The Hayne Royal Commission (HRC) discovered the lack of enforcement of regulation for past decades, but did not go far enough to discover why.  The reason is: due to the underlying neoliberalist assumption of market efficiency, Australian financial regulation was not designed to protect consumers.  Indeed, it is caveat emptor as noted by Wayne Byres, the chair of the Australian Prudential Regulation Authority (APRA).

In the ASIC vs Westpac case, the judge probably did not understand why a lender such as Westpac would knowingly make bad housing loans risking losses to the bank itself.  So the litigation hinged around the interpretation of responsible lending as to whether there is legal flexibility on the part of the lender to assess mortgage serviceability by using the benchmark Household Expenditure Measure (HEM) rather actual expenditures of individual borrowers.  

Clearly, complex rules by regulators on how a business should be run can usually be refuted by actual evidence and experience.  That is, ASIC does not have enough business knowledge or access to hard data to prove conclusively that the HEM criterion is the main cause of irresponsible lending.  Therefore, unproven causality was inadequate to compel a conviction.

There are so many other aspects of mortgage serviceability to which one could attribute irresponsible lending that it is difficult to see how picking one single aspect will lead to successful prosecution by the regulator.  Probably, by taking on Westpac, ASIC was merely showing that it was following the HRC recommendation for more enforcement.  Without understanding the real problem, HRC has been ineffective in reforming the financial system, as nothing much will change.   

The real reason for why the banks lend irresponsibly is not incompetence, but conflict of interest, because the bad loans they create can be packaged and on-sold to unwary investors as mortgage-backed securities.  Those mortgage-backed securities can be used for speculation with credit default swaps (CDS) and they can be sliced and diced to create other derivative securities such as collateralized debt obligations (CDO).
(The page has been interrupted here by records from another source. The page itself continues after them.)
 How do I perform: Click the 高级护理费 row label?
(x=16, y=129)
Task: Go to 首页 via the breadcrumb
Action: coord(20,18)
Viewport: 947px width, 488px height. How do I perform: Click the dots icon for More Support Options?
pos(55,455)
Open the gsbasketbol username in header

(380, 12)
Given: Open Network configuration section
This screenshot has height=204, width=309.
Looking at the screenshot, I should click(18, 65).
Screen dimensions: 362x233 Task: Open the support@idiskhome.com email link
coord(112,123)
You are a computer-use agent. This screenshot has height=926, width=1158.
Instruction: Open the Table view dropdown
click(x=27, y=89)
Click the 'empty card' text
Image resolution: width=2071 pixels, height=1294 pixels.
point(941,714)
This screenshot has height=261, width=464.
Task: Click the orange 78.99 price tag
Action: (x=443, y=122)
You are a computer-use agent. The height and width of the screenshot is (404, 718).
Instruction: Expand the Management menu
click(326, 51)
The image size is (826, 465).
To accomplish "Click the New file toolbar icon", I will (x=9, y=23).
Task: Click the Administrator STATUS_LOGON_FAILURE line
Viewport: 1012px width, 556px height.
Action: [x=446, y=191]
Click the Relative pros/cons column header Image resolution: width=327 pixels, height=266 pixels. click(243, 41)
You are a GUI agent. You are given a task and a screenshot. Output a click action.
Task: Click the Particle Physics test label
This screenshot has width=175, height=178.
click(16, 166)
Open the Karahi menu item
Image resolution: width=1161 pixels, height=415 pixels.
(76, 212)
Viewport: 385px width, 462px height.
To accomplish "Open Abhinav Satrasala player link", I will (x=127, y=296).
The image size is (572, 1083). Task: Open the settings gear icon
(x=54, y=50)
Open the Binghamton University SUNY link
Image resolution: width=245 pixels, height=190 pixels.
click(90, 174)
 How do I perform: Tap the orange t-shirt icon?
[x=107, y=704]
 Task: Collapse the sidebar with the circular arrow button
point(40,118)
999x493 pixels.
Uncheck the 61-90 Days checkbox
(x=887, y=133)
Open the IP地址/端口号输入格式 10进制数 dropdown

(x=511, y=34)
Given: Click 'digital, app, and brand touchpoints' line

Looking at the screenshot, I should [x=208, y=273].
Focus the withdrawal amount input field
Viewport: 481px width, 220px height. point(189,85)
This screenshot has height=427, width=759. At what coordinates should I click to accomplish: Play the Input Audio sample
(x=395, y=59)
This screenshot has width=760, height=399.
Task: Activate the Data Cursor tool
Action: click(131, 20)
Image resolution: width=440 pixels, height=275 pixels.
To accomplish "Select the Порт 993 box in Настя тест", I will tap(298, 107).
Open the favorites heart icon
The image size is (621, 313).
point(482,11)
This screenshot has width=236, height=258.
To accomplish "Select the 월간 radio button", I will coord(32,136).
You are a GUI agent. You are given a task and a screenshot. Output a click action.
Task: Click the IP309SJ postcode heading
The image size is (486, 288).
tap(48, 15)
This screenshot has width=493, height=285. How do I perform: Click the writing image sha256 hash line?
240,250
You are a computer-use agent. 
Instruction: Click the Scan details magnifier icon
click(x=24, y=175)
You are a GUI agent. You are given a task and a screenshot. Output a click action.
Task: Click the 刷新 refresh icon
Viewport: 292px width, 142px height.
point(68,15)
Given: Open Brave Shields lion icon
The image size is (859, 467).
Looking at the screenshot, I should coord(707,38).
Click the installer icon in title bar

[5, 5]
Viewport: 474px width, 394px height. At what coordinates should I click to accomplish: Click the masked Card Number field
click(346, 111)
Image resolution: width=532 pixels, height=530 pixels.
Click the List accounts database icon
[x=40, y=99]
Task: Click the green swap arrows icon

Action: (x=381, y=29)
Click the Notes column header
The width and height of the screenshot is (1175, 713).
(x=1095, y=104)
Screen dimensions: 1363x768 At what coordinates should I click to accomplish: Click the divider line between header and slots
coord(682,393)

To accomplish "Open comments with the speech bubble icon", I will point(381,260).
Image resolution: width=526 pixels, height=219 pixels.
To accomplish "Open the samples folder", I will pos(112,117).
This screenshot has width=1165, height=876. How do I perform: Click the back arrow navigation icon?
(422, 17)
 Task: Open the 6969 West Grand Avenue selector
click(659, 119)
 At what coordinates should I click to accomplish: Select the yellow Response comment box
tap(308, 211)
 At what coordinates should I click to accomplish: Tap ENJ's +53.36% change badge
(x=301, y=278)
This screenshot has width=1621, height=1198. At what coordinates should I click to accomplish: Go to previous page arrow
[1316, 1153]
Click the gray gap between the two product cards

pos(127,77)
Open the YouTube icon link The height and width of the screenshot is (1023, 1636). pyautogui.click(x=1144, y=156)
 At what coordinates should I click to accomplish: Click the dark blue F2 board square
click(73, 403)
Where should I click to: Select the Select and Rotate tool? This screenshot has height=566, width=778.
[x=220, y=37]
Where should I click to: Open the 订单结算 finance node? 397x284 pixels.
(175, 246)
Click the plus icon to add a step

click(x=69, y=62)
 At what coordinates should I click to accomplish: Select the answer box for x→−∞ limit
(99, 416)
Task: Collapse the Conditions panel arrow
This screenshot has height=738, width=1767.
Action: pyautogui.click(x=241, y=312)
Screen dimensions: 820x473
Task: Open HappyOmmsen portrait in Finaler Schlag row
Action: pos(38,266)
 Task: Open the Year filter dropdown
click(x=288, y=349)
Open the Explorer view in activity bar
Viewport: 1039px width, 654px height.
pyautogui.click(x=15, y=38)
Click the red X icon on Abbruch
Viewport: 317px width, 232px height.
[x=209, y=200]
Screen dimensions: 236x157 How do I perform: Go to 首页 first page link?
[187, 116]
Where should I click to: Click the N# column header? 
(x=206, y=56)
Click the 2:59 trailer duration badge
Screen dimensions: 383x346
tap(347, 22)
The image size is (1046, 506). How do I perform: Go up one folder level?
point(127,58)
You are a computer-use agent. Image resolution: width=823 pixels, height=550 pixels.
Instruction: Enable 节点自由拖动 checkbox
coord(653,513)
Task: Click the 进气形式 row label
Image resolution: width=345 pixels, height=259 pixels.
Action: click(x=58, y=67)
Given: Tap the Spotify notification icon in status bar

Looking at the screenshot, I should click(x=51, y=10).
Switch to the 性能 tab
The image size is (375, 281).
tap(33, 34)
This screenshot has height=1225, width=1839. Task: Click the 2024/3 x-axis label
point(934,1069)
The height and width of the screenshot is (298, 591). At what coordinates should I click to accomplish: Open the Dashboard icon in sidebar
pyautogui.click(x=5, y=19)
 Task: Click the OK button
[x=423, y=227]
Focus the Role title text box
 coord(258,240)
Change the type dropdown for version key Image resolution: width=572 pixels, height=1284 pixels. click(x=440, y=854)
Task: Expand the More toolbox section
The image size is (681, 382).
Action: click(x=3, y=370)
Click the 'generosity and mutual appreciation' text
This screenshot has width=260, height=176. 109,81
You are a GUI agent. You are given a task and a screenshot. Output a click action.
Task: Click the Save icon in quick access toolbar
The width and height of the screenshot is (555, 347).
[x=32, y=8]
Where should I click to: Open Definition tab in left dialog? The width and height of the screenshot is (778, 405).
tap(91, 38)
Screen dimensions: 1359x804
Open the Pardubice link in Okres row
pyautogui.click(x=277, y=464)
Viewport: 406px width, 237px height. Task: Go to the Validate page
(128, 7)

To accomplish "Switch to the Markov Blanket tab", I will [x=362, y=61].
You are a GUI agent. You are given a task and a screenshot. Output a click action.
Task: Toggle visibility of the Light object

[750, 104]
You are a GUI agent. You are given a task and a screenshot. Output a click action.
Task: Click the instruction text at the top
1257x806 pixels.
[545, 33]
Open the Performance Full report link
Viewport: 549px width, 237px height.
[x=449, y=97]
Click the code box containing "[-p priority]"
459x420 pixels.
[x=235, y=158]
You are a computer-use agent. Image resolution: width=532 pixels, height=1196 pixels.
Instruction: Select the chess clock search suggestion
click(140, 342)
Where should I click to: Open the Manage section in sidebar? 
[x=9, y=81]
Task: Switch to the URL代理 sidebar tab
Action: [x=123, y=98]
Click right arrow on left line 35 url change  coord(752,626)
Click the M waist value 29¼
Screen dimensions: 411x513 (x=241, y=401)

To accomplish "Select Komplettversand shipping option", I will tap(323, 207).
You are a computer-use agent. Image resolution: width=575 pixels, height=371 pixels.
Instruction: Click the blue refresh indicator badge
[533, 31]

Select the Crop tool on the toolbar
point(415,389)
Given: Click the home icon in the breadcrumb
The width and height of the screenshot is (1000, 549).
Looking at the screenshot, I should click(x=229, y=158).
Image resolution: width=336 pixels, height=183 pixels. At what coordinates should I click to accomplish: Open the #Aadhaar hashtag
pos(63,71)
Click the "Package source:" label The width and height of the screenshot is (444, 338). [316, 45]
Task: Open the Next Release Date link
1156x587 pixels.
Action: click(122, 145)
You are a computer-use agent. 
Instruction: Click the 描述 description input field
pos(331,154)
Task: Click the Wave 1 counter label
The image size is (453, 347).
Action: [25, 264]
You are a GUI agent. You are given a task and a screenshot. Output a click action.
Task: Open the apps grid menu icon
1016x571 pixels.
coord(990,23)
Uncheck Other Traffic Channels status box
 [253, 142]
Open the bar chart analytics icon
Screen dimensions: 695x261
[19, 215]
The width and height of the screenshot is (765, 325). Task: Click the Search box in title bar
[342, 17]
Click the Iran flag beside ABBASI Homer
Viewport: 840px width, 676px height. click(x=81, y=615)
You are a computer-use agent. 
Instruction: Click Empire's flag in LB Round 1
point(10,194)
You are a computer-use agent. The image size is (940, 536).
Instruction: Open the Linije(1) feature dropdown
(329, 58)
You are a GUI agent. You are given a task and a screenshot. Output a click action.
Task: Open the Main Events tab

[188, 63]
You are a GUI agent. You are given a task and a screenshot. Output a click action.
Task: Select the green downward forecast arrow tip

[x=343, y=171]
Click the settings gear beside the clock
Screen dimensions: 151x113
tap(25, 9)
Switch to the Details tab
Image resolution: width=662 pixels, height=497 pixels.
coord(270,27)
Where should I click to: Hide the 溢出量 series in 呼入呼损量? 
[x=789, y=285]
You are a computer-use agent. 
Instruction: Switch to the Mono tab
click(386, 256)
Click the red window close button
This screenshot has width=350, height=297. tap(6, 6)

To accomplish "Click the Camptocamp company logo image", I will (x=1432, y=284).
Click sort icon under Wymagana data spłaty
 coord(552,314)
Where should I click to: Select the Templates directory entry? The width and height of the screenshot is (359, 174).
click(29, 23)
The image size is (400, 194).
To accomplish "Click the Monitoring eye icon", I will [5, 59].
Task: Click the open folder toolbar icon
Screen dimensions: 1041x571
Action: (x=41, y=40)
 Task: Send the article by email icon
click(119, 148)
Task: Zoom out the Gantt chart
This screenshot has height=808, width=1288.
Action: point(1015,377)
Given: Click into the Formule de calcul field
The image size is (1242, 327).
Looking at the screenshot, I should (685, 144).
Hence irresponsible lenders can avoid adverse consequences to themselves by securitizing their loans.  One proven way of removing the perverse incentive to lend irresponsibly is to remove banks’ ability to securitize their mortgages by separating commercial lending from securitization under the prohibition which was the US Glass-Steagall Act.  When banks are broken up so that they are no longer “too big to fail”, they can be allowed to suffer the natural consequences of bad loans without being rescued with “bail-out” or “bail-in” and without protection from bank-runs by banning cash.